The present disclosure may be embodied in other specific forms without departing from its spirit or essential characteristics. The described embodiments are to be considered in all respects only as illustrative and not restrictive. The scope of the disclosure is, therefore, indicated by the appended claims rather than by the foregoing description. All changes which come within the meaning and range of equivalency of the claims are to be embraced within their scope.
Accordingly, the unitary body construction of the food and beverage plate is also not meant to be limiting, such that more than one component may be used to form the food and beverage plate while still staying within the spirit and scope of the disclosure. In the unitary body construction, the plate may be formed from a sheet of a plastic. The sheet of plastic may be formed using a process of thermo vacuum forming. Alternatively, a liquefied polymeric resin can be injection molded, cooled, and then trimmed as needed. Depending upon cost considerations, material properties of the plastic sheet or resin formulation can be altered to fit the requirements, including flexibility, strength, thermal stability, or chemical resistance. Furthermore, cost considerations or final desired result will dictate whether one of these two methods of manufacture is employed. In various alternate embodiments, the combination food and beverage serving plate may be constructed of wood, rubber, metal, composite, carbon fiber, Kevlar, paperboard, corrugated cardboard, cast iron, cast aluminum, or some combination of laminated wood fibers, fabrics, or other material that was then process hardened for properties in the preferred embodiment.
It is to be understood that the inventions disclosed herein are not limited to the details of construction and the arrangement of the components set forth in the description or illustrated in the drawings. The inventions are capable of other embodiments or being practiced or carried out in various ways. It is also to be understood that the phraseology and terminology employed herein is for the purpose of description and should not be regarded as limiting.

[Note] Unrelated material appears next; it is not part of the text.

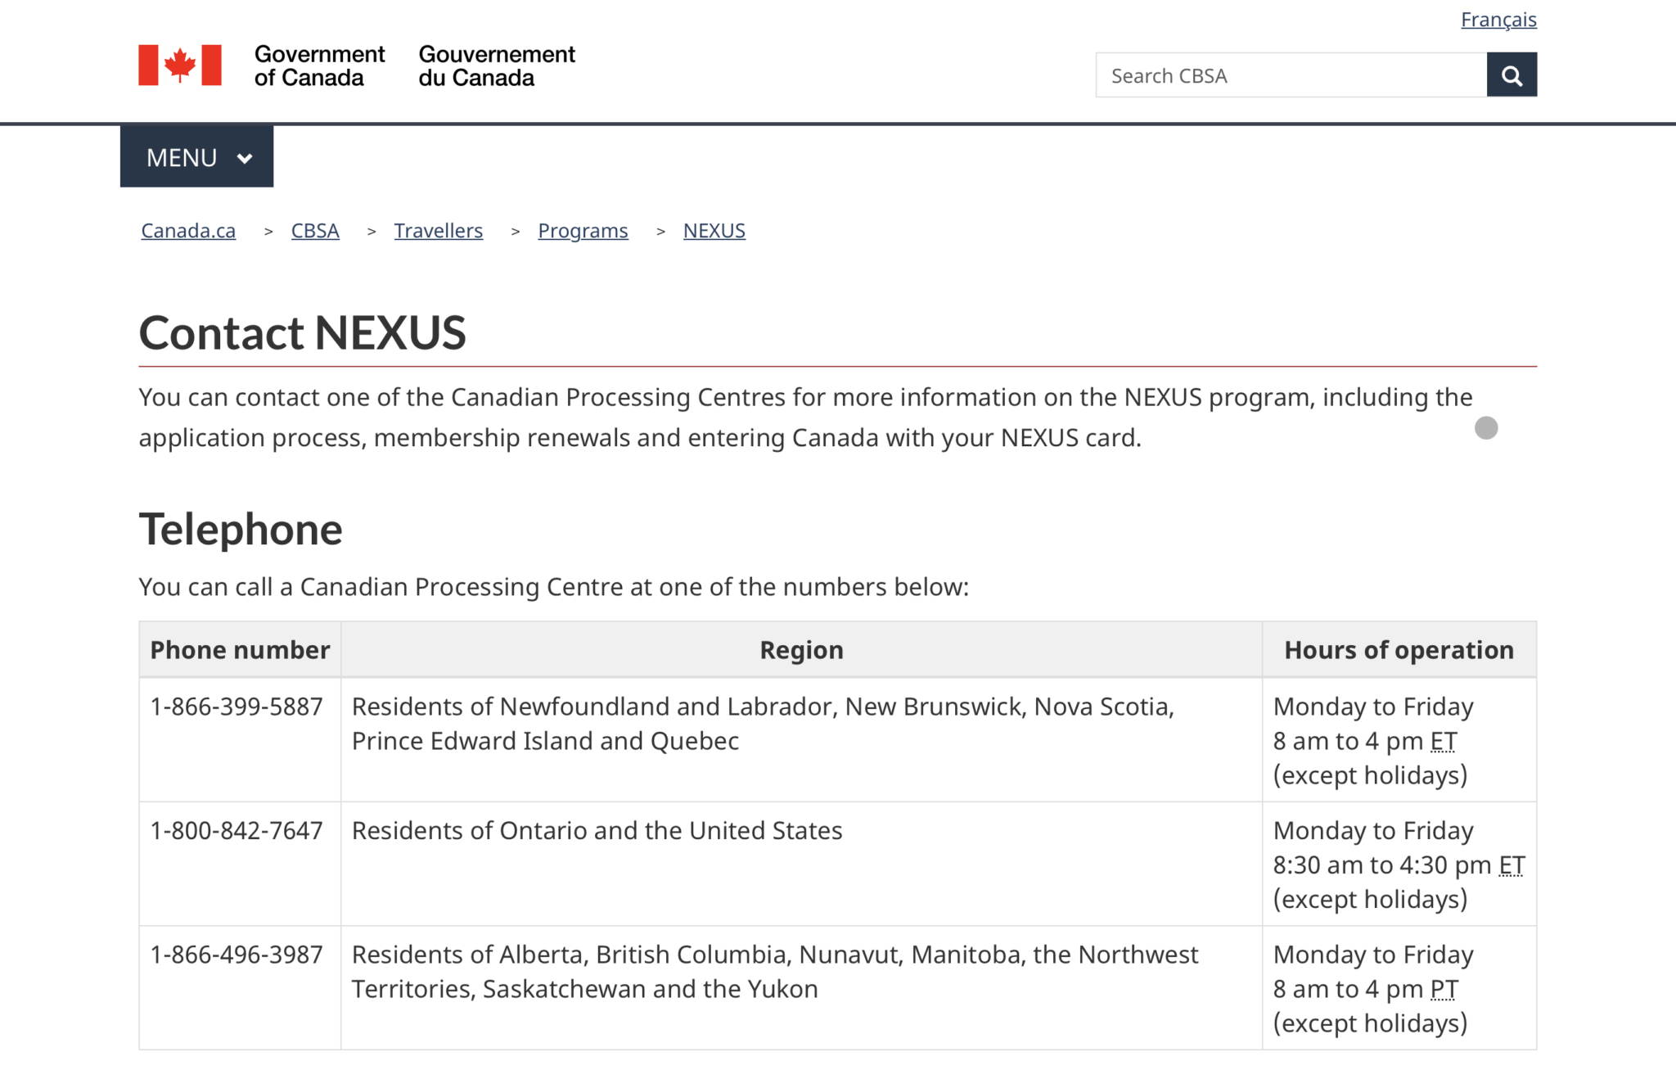Image resolution: width=1676 pixels, height=1070 pixels.
Task: Call 1-866-496-3987 for western Canada residents
Action: [236, 954]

Also, the terms are intended to be broad terms and not terms of limitation. For purposes of this disclosure, the term “interconnected” shall mean the joining of two members directly or indirectly to one another. Such joining may be achieved with the two members or the two members and any additional intermediate members being integrally formed as a single unitary body with one another or with the two members or the two members and any additional intermediate member being attached to one another. Such joining may be permanent in nature or alternatively may be removable or releasable in nature.
It is also important to note that although only a few embodiments of the combination food and beverage serving have been described in detail in this disclosure, those skilled in the art who review this disclosure will readily appreciate that many modifications are possible (e.g., variations in sizes, dimensions, structures, shapes and proportions of the various elements, values of parameters, mounting arrangements, materials, colors, orientations, etc.) without materially departing from the novel teachings and advantages of the subject matter recited in the disclosed embodiments. Accordingly, all such modifications are intended to be included within the scope of the present disclosure as defined in the disclosed embodiments.